November in the Midlands was a particularly wet month, thankfully, and December looks similar in many ways. What a joy to see the countryside green, rivers flowing strongly and most dams full. This week we had the opportunity to take a Trappist Missions tour, and look over much of south-western KZN. We began at Richenau near Underberg with her stunning sandstone church, and mill built painstakingly by devout Trappists in 1888-1890. We met an elderly Zulu woman who had walked miles to attend church. Alas, the place was deserted, the church closed, and were deeply moved by her resignation as she set off home in old threadbare shoes. We supplied a bottle of water, a bread roll and some cash to catch a taxi.
Centocow, with her two beautiful churches is a veritable jewel in the Trappist crown. The stained glass window and friezes within the newer church are breathtaking, and the story of the Black Madonna enriching.

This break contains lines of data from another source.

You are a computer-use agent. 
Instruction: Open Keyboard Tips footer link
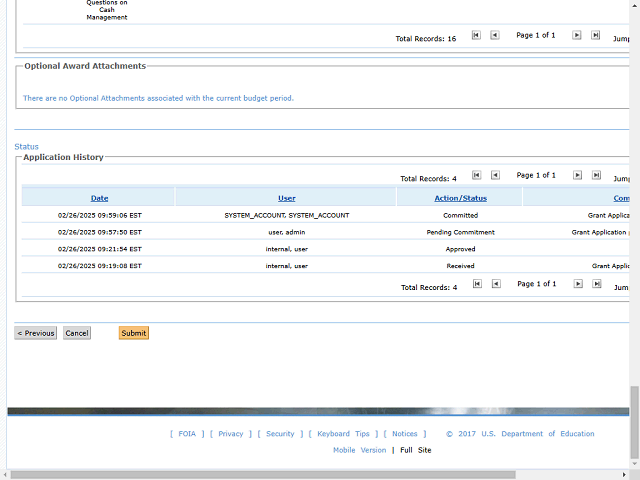pyautogui.click(x=343, y=434)
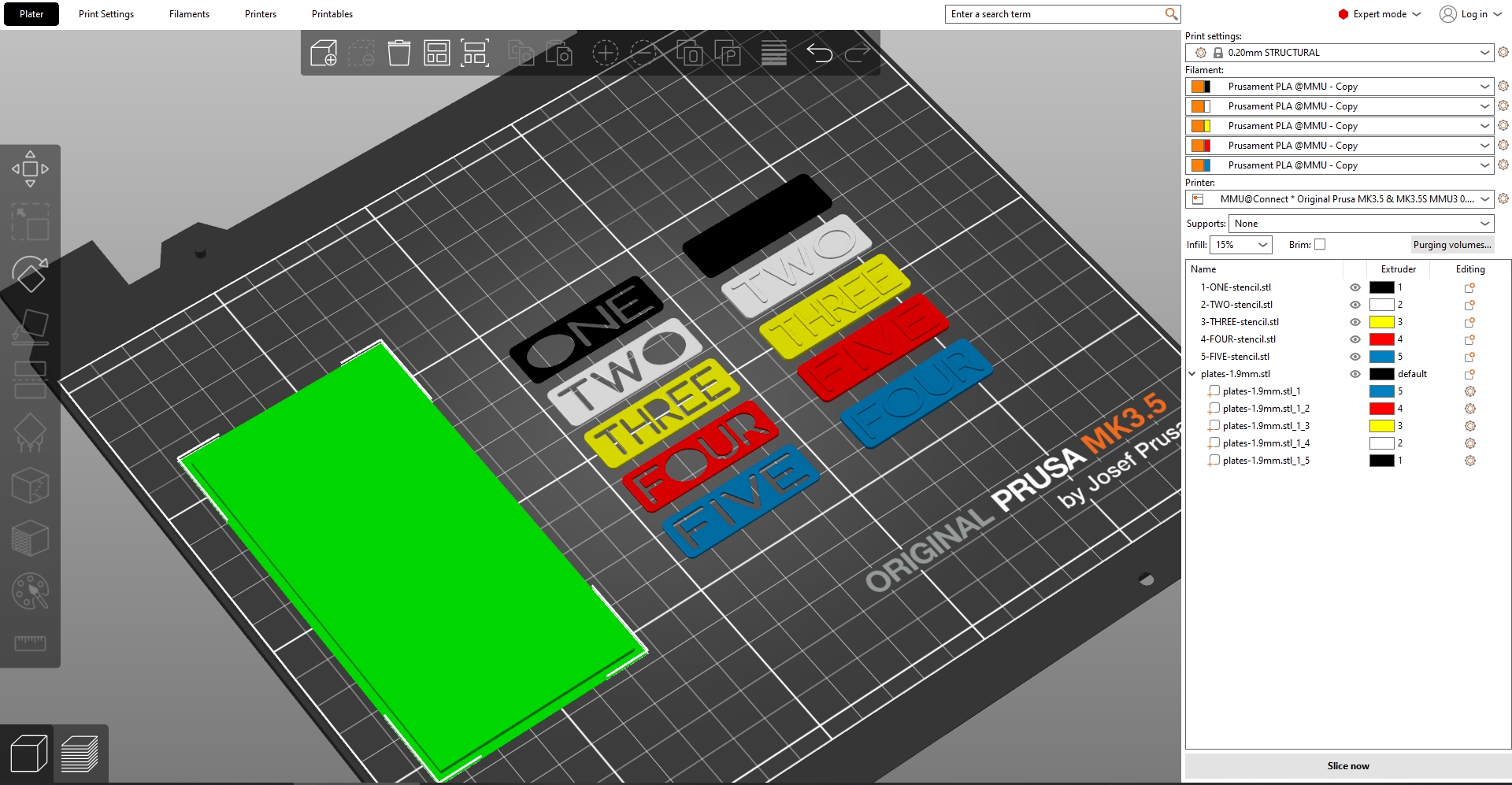Click the Add object toolbar icon
The image size is (1512, 785).
(x=324, y=54)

We then drove down through the magnificent dairy farming country around Creighton to Umzimkulu, and on to Lourdes and Emaus Missions. Young German Sister Sarah showed us around Lourdes. To assist with future tours to Lourdes, I offered Sarah my business card saying I have never given my card to a Catholic Sister before. The charming young woman blushed! Emaus is where Abbot Franz Pfanner lived out the last few years of his extraordinary life, suspended by the Trappists, and allowed no communication with them although he continued to write extensively. Indeed, like a little mouse tucked away, but never forgotten.

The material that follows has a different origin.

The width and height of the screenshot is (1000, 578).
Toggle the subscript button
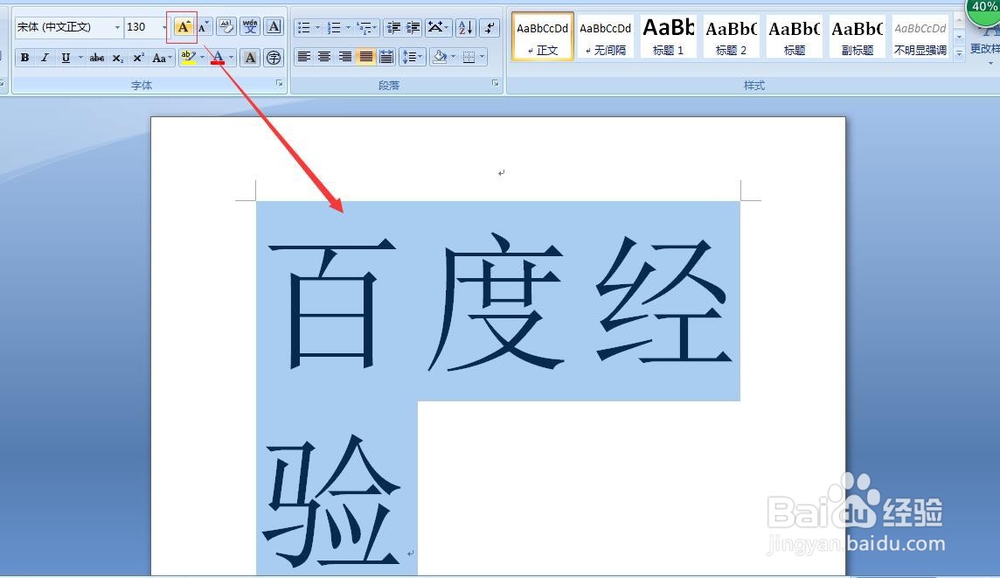(117, 57)

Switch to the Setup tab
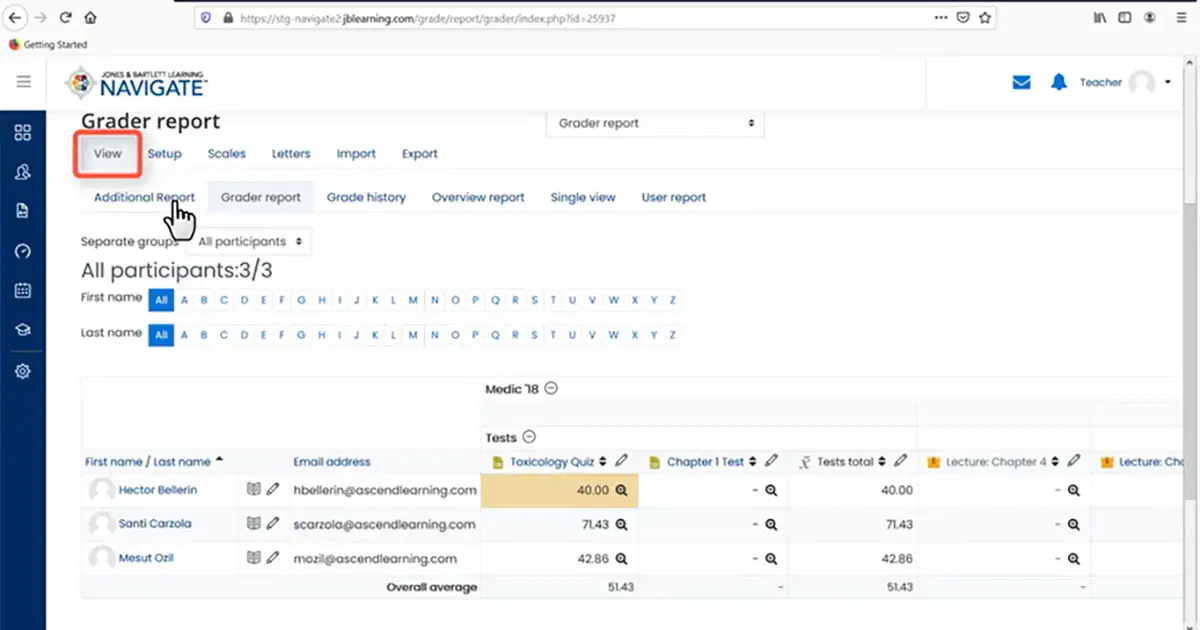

En route home, we stopped at Kevelaer Mission, near Donnybrook, to admire the church, and fountain visited by thousands of pilgrims annually during the Feast of Assumption. Generally the inland Missions enabled the Trappists to grow crops they were unable to grow at Marianhill, and what a joy to see guests jaw-dropping responses to these hidden gems tucked away in southern KZN. For me, the added joy of huge dairy farms and their herds made for a perfect day out.
Always keen to expand my repertoire, never mind the fascinating history of the Trappists, I am looking forward to conducting more of these tours in the future.

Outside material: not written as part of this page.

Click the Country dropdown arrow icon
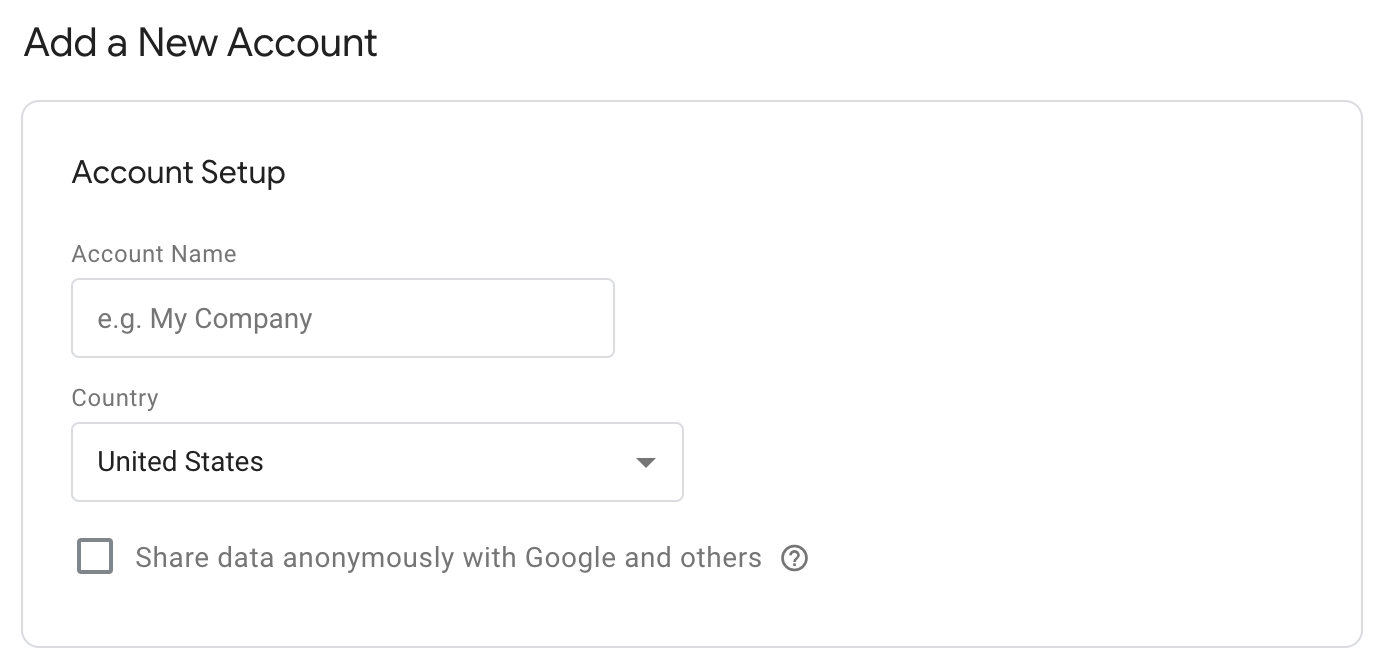1382x662 pixels. click(646, 462)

One year ago today, I was onboard an expedition ship in the Drake Passage, and watched a tiny row boat come past with 4 rowers, crossing the mighty Drake Passage – one of them a South African. What courage (they made it!), and how we all long to be able to travel again. It is however wonderful to spend Christmas with family and loved ones, a rare event for me over the past 10 years.

The myriad changes Covid has forced upon us, included my embracing the online world, and what a revelation it has been. Instead of live presentations, I have been fortunate enough to present to folks in various parts of the world via the ether, and how grateful we are for this avenue of work. Including the story of Shackleton’s whisky found under the Cape Royds hut in 2007, whilst listeners enjoy a tipple of the magnificent replica amber fluid. I have to wait until I’m done…
We aspire to working smarter, not harder next year.
Until we meet again, have a safe, blessed, healthy Festive Season, and every good wish for 2021.